Block and Donovan highlighted several relevant concerns related to plan requirements. Among them:
- All plans must have the same plan year. Plans being aggregated must have the same start and end dates.
- Benefits rights and features must be available on a non-discriminatory basis. “The premise is that the owners are getting most of their money in the defined benefit plan, and most of the employees are getting theirs in the defined contribution plan,” said Donovan. “There cannot be features in the defined benefit plan that are not in the defined contribution plan,” he added.
- The only qualified plans that may be aggregated to comply with Internal Revenue Code Section 401(a)(4) are plans qualified under Internal Revenue Code Section 401(a).
- Contributions to 403(b), SIMPLE plans, and SEPs, cannot be aggregated for non-discrimination purposes with tax qualified retirement plans. However, contributions to these plans must be recognized for the maximum benefit limitations of Internal Revenue Code Section 415.
Top Heavy Compliance
- 401(k) safe harbor plans allow principals to contribute elective contributions without regard to ADP testing non-safe harbor 401(k) plans are subject to.
To demonstrate compliance with Top Heavy minimum benefits, the regulations allow three safe harbors, the defined benefit plan may provide Top Heavy minimum benefits, the defined contribution plan may provide a Top Heavy minimum allocation of 5% of pay or the plans may show contributions provide comparable benefits using the methodology from Revenue Ruling (Rev.
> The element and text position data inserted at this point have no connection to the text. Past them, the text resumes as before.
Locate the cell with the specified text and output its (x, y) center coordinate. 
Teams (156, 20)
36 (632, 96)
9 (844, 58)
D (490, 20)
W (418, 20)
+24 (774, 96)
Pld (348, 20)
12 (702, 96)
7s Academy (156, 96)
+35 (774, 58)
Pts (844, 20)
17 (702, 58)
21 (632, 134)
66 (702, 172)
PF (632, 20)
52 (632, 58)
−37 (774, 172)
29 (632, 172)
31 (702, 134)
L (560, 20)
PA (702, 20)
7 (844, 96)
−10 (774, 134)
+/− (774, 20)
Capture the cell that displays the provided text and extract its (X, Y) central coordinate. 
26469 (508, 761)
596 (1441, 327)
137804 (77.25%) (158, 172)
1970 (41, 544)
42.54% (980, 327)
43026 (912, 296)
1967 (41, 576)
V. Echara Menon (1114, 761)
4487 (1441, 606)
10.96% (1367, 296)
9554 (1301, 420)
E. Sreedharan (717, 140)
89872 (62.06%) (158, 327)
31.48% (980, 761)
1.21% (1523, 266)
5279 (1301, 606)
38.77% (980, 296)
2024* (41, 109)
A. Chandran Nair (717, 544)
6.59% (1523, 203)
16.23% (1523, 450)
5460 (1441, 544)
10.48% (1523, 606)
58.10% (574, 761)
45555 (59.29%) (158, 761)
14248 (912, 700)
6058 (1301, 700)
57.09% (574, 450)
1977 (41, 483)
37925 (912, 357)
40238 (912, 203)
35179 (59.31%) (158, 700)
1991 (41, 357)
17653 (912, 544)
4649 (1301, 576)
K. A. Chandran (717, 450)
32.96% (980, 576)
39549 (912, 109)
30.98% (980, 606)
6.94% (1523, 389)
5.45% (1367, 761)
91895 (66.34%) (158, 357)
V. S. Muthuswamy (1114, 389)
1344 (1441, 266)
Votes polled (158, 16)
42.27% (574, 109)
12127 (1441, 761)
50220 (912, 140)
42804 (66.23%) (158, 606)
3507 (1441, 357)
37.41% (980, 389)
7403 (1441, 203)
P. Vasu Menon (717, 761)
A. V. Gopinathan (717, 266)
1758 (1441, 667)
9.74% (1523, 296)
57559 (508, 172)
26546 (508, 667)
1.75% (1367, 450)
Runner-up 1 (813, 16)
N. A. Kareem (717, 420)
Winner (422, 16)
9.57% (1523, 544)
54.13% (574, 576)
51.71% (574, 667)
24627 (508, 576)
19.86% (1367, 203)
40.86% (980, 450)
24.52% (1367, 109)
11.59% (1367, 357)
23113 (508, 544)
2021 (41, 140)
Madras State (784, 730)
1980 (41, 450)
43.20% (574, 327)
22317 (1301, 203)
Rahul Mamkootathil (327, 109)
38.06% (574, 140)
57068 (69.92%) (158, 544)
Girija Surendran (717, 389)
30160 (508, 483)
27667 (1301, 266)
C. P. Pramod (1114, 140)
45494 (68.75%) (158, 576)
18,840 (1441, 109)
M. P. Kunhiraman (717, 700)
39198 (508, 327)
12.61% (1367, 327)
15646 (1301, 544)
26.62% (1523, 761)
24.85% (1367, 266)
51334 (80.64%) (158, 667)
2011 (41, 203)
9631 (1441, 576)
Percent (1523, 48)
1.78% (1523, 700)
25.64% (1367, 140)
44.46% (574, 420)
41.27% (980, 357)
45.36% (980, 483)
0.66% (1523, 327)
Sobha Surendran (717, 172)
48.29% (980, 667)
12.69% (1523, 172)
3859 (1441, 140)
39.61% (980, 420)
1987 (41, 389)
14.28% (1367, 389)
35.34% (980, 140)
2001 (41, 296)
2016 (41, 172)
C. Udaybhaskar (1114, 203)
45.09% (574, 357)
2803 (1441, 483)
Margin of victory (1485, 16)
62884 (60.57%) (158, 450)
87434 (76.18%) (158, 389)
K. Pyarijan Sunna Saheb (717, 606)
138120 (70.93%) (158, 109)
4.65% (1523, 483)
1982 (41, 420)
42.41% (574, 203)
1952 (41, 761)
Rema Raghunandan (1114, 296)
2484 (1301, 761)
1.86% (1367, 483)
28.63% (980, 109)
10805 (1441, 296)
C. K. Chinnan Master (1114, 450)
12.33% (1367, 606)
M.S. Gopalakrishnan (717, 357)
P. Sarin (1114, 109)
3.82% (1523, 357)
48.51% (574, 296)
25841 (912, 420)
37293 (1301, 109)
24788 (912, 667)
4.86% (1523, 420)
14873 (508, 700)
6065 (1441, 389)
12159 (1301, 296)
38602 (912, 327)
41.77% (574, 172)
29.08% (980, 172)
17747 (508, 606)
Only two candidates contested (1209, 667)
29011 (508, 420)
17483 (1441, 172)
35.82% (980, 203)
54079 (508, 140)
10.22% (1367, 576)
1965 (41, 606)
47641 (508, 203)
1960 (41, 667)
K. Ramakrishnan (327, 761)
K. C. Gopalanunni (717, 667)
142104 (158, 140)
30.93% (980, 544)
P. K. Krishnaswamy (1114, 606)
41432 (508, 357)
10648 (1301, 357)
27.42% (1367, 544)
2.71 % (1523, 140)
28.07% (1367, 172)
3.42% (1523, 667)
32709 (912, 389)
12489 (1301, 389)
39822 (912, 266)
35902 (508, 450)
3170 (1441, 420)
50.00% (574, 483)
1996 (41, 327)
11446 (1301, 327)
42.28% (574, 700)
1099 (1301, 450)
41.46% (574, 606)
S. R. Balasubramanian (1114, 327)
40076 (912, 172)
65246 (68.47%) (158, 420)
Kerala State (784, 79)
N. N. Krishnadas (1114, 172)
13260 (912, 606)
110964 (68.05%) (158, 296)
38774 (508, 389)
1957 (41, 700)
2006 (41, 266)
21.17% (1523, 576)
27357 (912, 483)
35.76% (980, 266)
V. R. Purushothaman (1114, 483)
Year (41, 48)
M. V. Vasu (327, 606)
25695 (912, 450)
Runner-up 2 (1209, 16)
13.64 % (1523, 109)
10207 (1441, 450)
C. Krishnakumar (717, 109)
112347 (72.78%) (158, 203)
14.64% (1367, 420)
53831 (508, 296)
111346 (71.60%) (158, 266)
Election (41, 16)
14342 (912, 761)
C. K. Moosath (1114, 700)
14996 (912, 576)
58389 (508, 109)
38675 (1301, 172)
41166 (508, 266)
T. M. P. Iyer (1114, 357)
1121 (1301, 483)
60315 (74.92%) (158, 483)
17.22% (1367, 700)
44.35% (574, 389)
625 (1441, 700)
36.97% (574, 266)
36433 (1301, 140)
Rul.) 81-202; however, in the same breath, they reminded the audience the IRS obsoleted 81-202 in 1993.
Eligibility, Block and Donovan recommended eligibility should be identical for DB and DC plan participants. Normal retirement age (NRA) should be the same for both kinds of plans, as well. If the normal retirement ages are not the same, "You've got to be really careful here," cautioned Donovan, noting that problems will arise if the normal retirement ages are different. "You should be looking at your documents," said Block, "very carefully."
Like other plan features, Block and Donovan said, vesting should not be discriminatory. If the plans use the statutory minimum vesting schedules, those schedules are deemed to be non-discriminatory. If the vesting schedules for the plans do not use the statutory minimum schedules then proof the schedules are non-discriminatory will be based on all relevant facts and circumstances.
Because of the lack of specificity in the regulations, Block cautioned attendees regarding differing vesting schedules. "The problem when you have ambiguous rules," he said, is that "you don't know if amounts will be sufficient."
Block and Donovan focused on gateway contributions in their discussion of allocations regarding DB/DC plan testing. The IRS amended the Internal Revenue Code §401(a)(4) regulations (TD 8954) which were published on June 29, 2001 and applicable to plan years that began on or after Jan. 1, 2002 that instituted the concept of gateway contributions.
These regulations prescribe rules for testing DC plans that are aggregated with DB plans for purposes of Code Sections 401(a)(4). These rules apply in situations in which the employer aggregates plans because one of the plans may not satisfy the non-discrimination standards on its own.
The regulations set forth that the combination of a DC plan and a DB plan may demonstrate non-discrimination on the basis of benefits if the combined plan (the DB/DC plan) is primarily DB in character, consists of broadly available separate plans or satisfies a minimum aggregate allocation gateway requirement that is generally similar to the minimum allocation gateway for DC plans that are not combined with a DB plan.
Each type of plan must comply with Code Section 404 (tax deductibility) separately if the DB plan is covered under Title IV of ERISA, Block and Donovan reminded. Where the DB plan is not covered under Title IV of ERISA, the deduction limits are greatly reduced. Where the DC plan contribution is no more than 6% of pay for DC plan participants, the deduction for the DB plan is subject to the same limits as if there were no DC plan. Where the DC plan contribution exceeds 6% of pay, the overall deduction limit may not exceed 25% of pay for participants in either plan, plus 6% of pay for DC plan participants.